De la Genèse aux devoirs envers la terre
Ce regard, le pape François le fait partir de la Genèse, où Dieu ordonne à l’homme de « cultiver et de garder la terre », de la mettre en valeur sans la brutaliser : « Dans le labeur des agriculteurs, il y a l’accueil du don précieux de la terre qui vient de Dieu, mais aussi sa mise en valeur par le travail tout aussi précieux des hommes et des femmes appelés à répondre avec audace et créativité à la mission confiée depuis toujours à l’homme », a déclaré le pape.
« Le verbe “cultiver” rend présent à l’esprit le soin qu’a l’agriculteur pour sa terre, parce qu’elle donne du fruit qui sera partagé… C’est ainsi que se crée ce rapport familier et la terre devient notre “sœur” la terre », a-t-il ajouté, évoquant saint François d’Assise.

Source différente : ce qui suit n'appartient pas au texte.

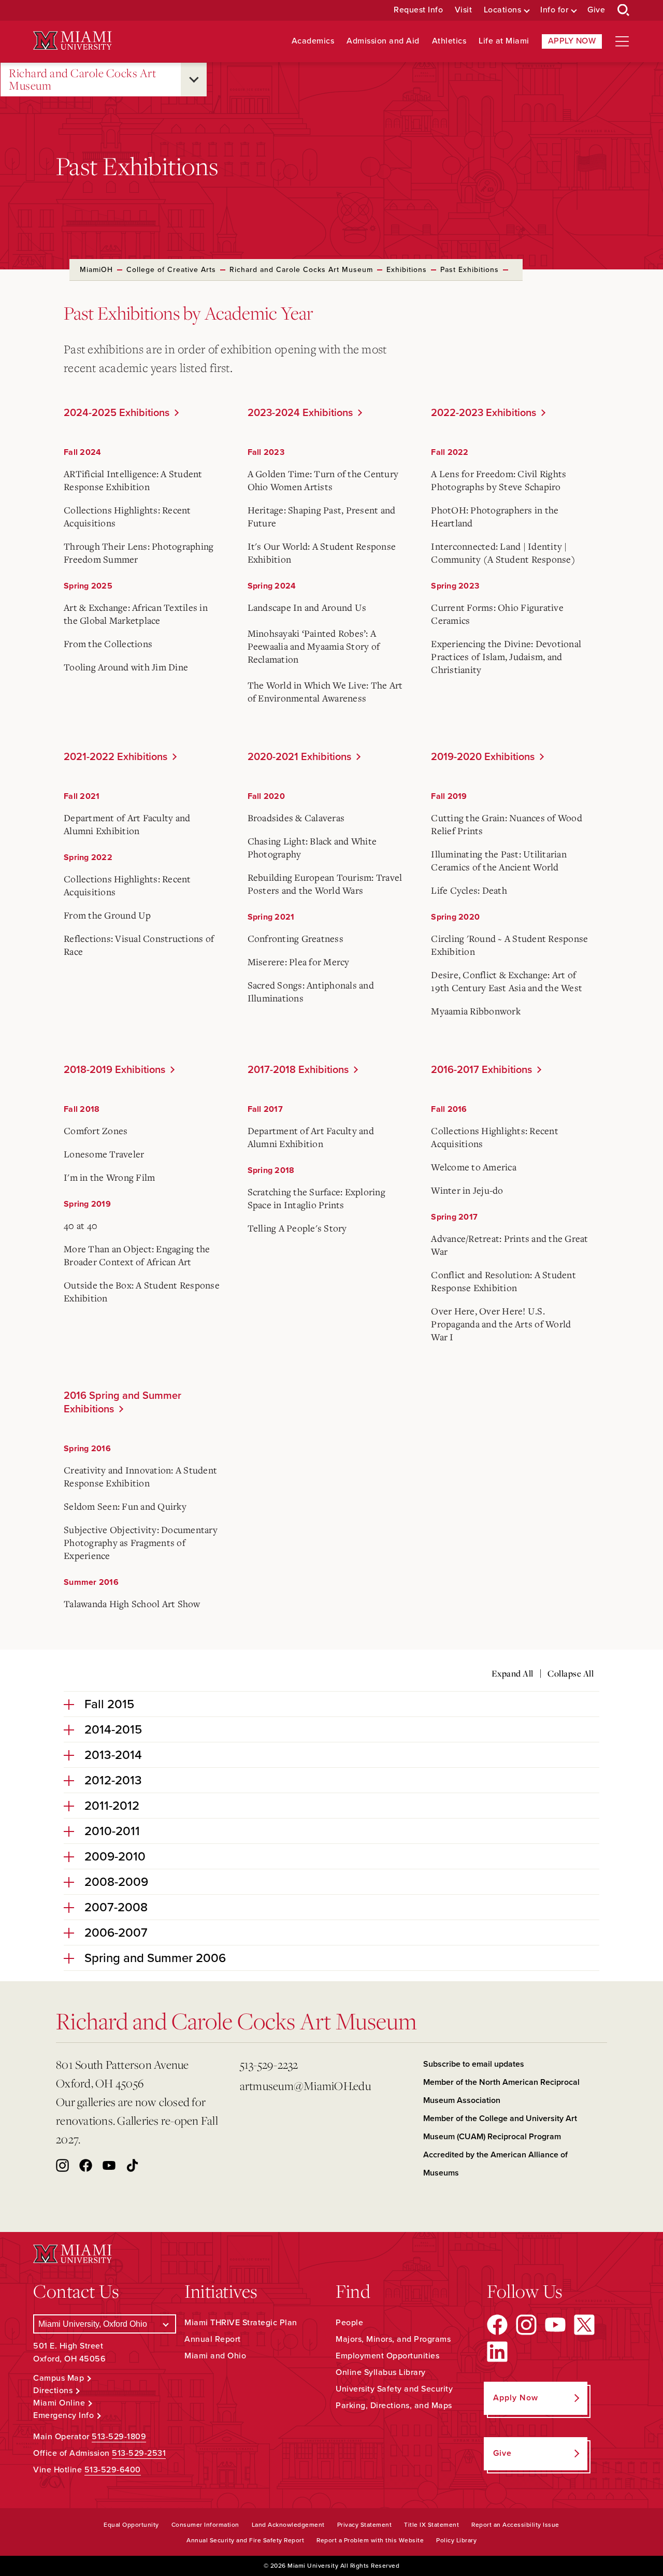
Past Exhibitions (469, 269)
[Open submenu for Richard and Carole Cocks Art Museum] (194, 79)
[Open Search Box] (623, 10)
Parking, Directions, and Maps (394, 2405)
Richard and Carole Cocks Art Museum (82, 79)
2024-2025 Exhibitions (116, 413)
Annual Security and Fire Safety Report (245, 2540)
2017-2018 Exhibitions (298, 1070)
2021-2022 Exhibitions (115, 757)
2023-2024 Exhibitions (300, 413)
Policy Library (456, 2540)
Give (596, 10)
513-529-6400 (112, 2470)
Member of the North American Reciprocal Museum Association (501, 2091)
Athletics (449, 41)
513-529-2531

Le pape François rappelle la vocation des paysans
Le pape a plaidé pour la reconnaissance de la « vocation » à laquelle répondent ceux qui cultivent la terre, qui doit être mise en valeur et soutenue par des « choix concrets politiques et économiques », à une époque où elle semble « peu attirante » pour les nouvelles générations. En effet : des décennies d’agriculture dirigée – en Europe, depuis Bruxelles – ont tué les petits paysans : à la mort des exploitations correspond un nombre effarant de suicides, puisque les hommes ne peuvent plus guère vivre de la terre sans être accablés de règlements et d’obligations coûteuses, se transformant trop souvent – pour ceux qui restent – en gestionnaires, en fonctionnaires dépendant de subventions et d’ordres venus de plus haut.

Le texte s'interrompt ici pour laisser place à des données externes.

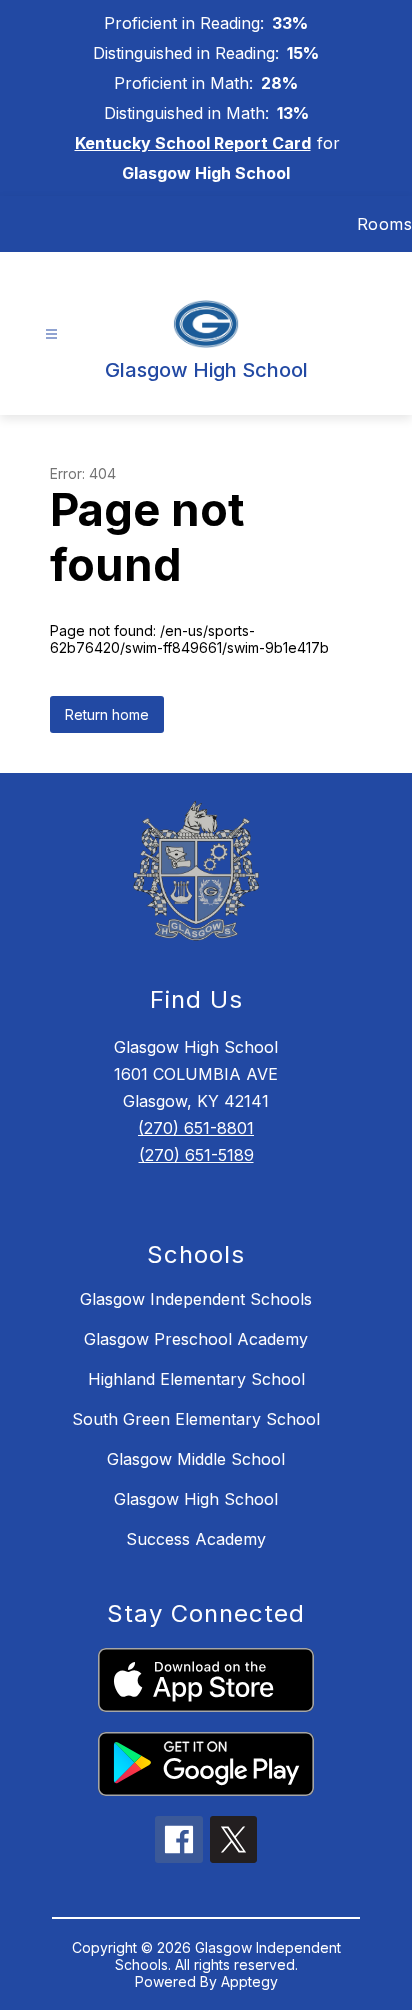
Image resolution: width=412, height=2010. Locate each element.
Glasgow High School (196, 1499)
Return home (107, 714)
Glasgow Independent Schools (196, 1299)
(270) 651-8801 (196, 1128)
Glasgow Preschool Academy (196, 1339)
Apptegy (249, 1981)
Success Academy (196, 1539)
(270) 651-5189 (196, 1155)
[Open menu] (51, 334)
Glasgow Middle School (196, 1459)
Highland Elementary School (196, 1379)
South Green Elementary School (196, 1419)
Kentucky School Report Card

Les agriculteurs victimes de l’écologie
L’« écologie » que prétendent servir les grands de ce monde à coups de taxation du CO2 montre là ses limites : c’est une écologie politique qui, à l’instar de la « lutte des classes » et du communisme, n’a pas du tout pour objectif de protéger réellement la nature en promouvant le bien de celui qui en a été désigné maître par la Genèse : l’homme…
Alors, lorsque le pape dénonce « la domination du dieu argent » dans la manière dont la terre est aujourd’hui « trop souvent soustraite à sa finalité propre pour se voir destinée à d’autres activités », comment ne pas l’entendre. Mais on peut néanmoins s’interroger sur sa manière de s’exprimer : « Il en va comme de ces personnes sans sentiments, qui vendraient leur famille, qui vendraient leur mère, mais ici nous avons la tentation de vendre la terre-mère. »
Le terme est dangereux. C’est celui de l’« écologie profonde », de ceux qui mettent l’homme au même niveau que les autres êtres, qui nient sa nature propre et l’accusent de mettre en danger d’autres espèces que la sienne pour son avantage et son enrichissement propres. Leur point de vue n’est pas le respect de la Création, qui exige en effet la prise en compte des besoins de la nature et une gestion prudente ; qui exige aussi le respect de la vie animale. Ne pas traiter cruellement ces bêtes que Dieu a créées, dans leur diversité et leur harmonie, c’est en effet un devoir de l’homme et du chrétien – étant posé cependant le principe selon laquelle la nature est « pour » l’homme. Le « bon père de famille » y a toute sa place : il est caractéristique que la modernité la récuse et que la notion même ait été supprimée de nos lois…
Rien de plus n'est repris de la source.